Arm once here. Every function in the package with a schema annotation is
enforced automatically -- no decorator needed on each one.

.. code-block:: python

   # pipeline/__init__.py
   import dfguard.pyspark as dfg

   dfg.arm()
   # dfg.arm(subset=False)  # strict: no extra columns anywhere in the package

   # To disable enforcement globally (e.g. in tests or non-prod environments):
   # dfg.disarm()

schemas.py
----------

Define schema contracts once, shared by all tasks.

.. code-block:: python

   # pipeline/schemas.py
   import dfguard.pyspark as dfg
   from pyspark.sql import types as T

   class RawOrderSchema(dfg.SparkSchema):
       order_id:    T.LongType()
       customer_id: T.LongType()
       amount:      T.DoubleType()
       quantity:    T.IntegerType()
       status:      T.StringType()

   class EnrichedOrderSchema(RawOrderSchema):
       revenue:       T.DoubleType()
       is_high_value: T.BooleanType()

   class SummarySchema(dfg.SparkSchema):
       customer_id:   T.LongType()
       total_revenue: T.DoubleType()
       order_count:   T.LongType()

transforms.py
-------------

Pure transformation functions. ``dfg.arm()`` in ``__init__.py`` covers them
all. ``@dfg.enforce(subset=False)`` is added where an exact schema is required
-- no extra columns allowed, useful before writing to a fixed-schema sink.

.. code-block:: python

   # pipeline/transforms.py
   import dfguard.pyspark as dfg
   from pyspark.sql import DataFrame, functions as F
   from pipeline.schemas import EnrichedOrderSchema, RawOrderSchema, SummarySchema

   # Covered by dfg.arm() -- no decorator needed
   def enrich(raw: RawOrderSchema) -> DataFrame:
       return (
           raw
           .withColumn("revenue", F.col("amount") * F.col("quantity"))
           .withColumn("is_high_value", F.col("revenue") > 500.0)
       )

   # subset=False: the summary written to storage must match SummarySchema exactly
   @dfg.enforce(subset=False)
   def summarise(enriched: EnrichedOrderSchema) -> DataFrame:
       return (
           enriched
           .groupBy("customer_id")
           .agg(
               F.sum("revenue").alias("total_revenue"),
               F.count("*").alias("order_count"),
           )
       )

orders_dag.py
-------------

Each task validates the DataFrame immediately after loading, then calls the
appropriate transform. Tasks are completely independent; each creates and
stops its own SparkSession.

.. code-block:: python

   # dags/orders_dag.py
   import sys, os
   from datetime import datetime
   from airflow import DAG
   from airflow.operators.python import PythonOperator

   sys.path.insert(0, os.path.join(os.path.dirname(__file__), ".."))

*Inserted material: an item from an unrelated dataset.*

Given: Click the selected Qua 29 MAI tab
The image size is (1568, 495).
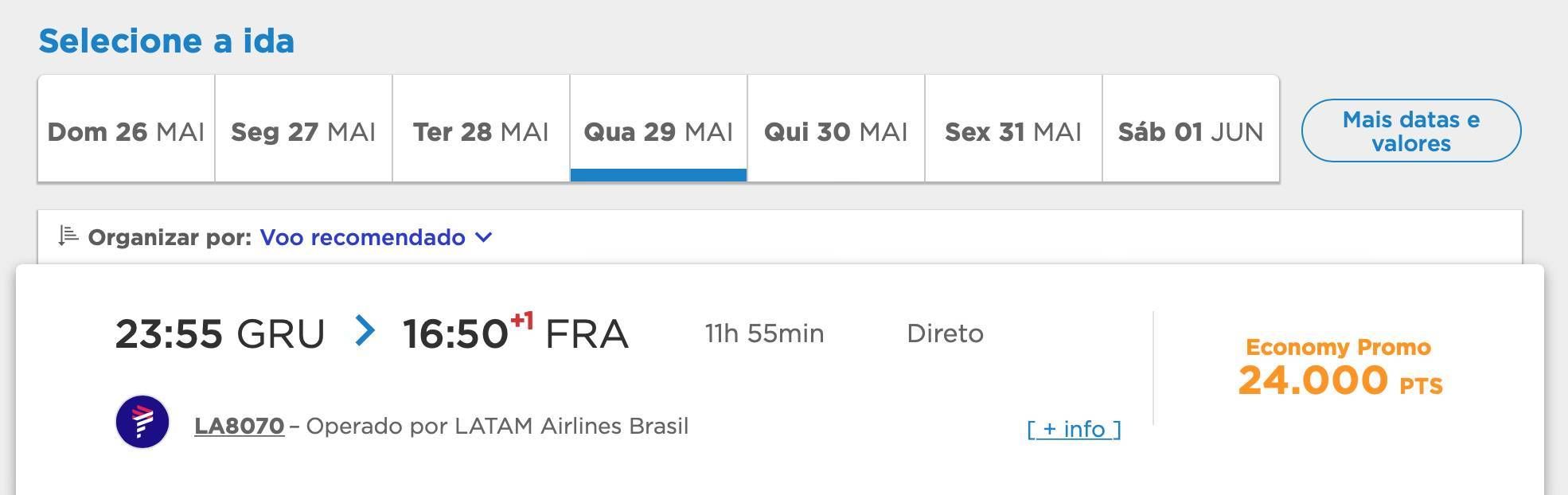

   INPUT_PATH   = "/data/orders/raw_orders.parquet"
   ENRICH_PATH  = "/data/orders/enriched_orders.parquet"
   SUMMARY_PATH = "/data/orders/customer_summary.parquet"

   def task_enrich(**context):
       from pyspark.sql import SparkSession
       from pipeline.schemas import RawOrderSchema
       from pipeline.transforms import enrich

       spark = SparkSession.builder.appName("orders-enrich").getOrCreate()

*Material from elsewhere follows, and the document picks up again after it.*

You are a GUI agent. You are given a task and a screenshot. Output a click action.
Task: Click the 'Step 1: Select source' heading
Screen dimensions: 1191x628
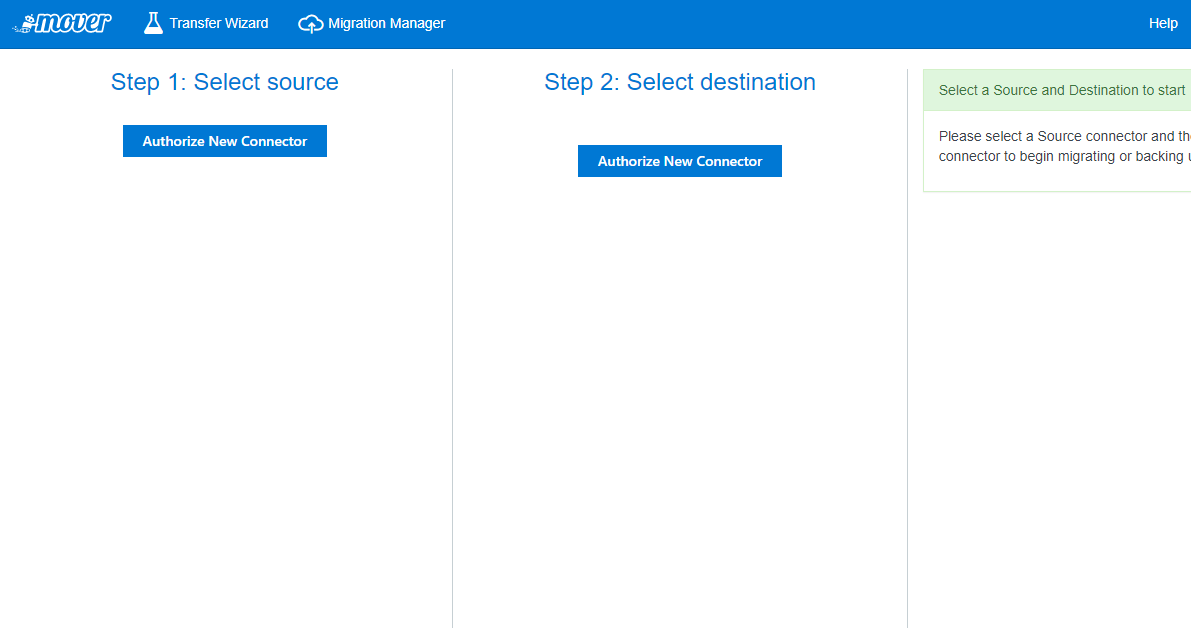pyautogui.click(x=225, y=82)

       raw = spark.read.parquet(INPUT_PATH)
       RawOrderSchema.assert_valid(raw)   # fail fast if upstream schema changed

       enriched = enrich(raw)             # @dfg.enforce guards the function
       enriched.write.mode("overwrite").parquet(ENRICH_PATH)
       spark.stop()

   def task_summarise(**context):
       from pyspark.sql import SparkSession
       from pipeline.schemas import EnrichedOrderSchema
       from pipeline.transforms import summarise

       spark = SparkSession.builder.appName("orders-summarise").getOrCreate()

       enriched = spark.read.parquet(ENRICH_PATH)
       EnrichedOrderSchema.assert_valid(enriched)

       summary = summarise(enriched)
       summary.write.mode("overwrite").parquet(SUMMARY_PATH)
       spark.stop()

   with DAG(
       dag_id="orders_pipeline",
       start_date=datetime(2024, 1, 1),
       schedule="@daily",
       catchup=False,
   ) as dag:

       enrich_task   = PythonOperator(task_id="enrich_orders",   python_callable=task_enrich)
       summarise_task = PythonOperator(task_id="summarise_orders", python_callable=task_summarise)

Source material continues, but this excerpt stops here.